[Collected data]

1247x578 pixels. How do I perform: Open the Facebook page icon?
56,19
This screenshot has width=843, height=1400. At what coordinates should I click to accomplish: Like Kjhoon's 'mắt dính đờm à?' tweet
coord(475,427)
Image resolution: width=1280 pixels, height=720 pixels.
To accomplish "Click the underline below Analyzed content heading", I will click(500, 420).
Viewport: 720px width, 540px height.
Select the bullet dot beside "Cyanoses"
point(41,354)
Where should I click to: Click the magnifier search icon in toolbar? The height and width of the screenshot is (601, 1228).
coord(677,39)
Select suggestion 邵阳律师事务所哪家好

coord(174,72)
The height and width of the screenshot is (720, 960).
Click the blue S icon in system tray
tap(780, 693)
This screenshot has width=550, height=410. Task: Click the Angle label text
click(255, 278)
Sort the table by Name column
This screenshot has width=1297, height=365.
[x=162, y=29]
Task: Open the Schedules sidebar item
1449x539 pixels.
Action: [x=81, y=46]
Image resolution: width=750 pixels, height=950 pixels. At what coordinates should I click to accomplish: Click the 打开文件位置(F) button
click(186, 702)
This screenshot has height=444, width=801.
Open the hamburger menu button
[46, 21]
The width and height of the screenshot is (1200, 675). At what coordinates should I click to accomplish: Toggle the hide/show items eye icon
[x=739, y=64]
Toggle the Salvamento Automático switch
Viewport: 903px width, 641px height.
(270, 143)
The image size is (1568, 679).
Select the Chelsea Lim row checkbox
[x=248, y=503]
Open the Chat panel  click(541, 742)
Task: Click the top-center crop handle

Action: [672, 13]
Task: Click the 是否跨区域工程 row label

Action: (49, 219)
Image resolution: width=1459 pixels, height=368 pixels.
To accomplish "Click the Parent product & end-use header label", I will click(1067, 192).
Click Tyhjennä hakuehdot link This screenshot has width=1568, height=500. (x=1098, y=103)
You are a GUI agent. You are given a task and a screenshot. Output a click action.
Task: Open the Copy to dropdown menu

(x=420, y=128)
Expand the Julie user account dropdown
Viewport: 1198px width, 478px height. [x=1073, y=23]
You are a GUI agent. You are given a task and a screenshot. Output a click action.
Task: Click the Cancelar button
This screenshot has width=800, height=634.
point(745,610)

- [Action item]: Could you restate word for word the lines above, from the one that contains "Viewport: 903px width, 641px height." through the one that contains "Click Tyhjennä hakuehdot", and no others?

- [Solution to the exercise]:
Viewport: 903px width, 641px height.
(270, 143)
The image size is (1568, 679).
Select the Chelsea Lim row checkbox
[x=248, y=503]
Open the Chat panel  click(541, 742)
Task: Click the top-center crop handle

Action: [672, 13]
Task: Click the 是否跨区域工程 row label

Action: (49, 219)
Image resolution: width=1459 pixels, height=368 pixels.
To accomplish "Click the Parent product & end-use header label", I will click(1067, 192).
Click Tyhjennä hakuehdot link This screenshot has width=1568, height=500. (x=1098, y=103)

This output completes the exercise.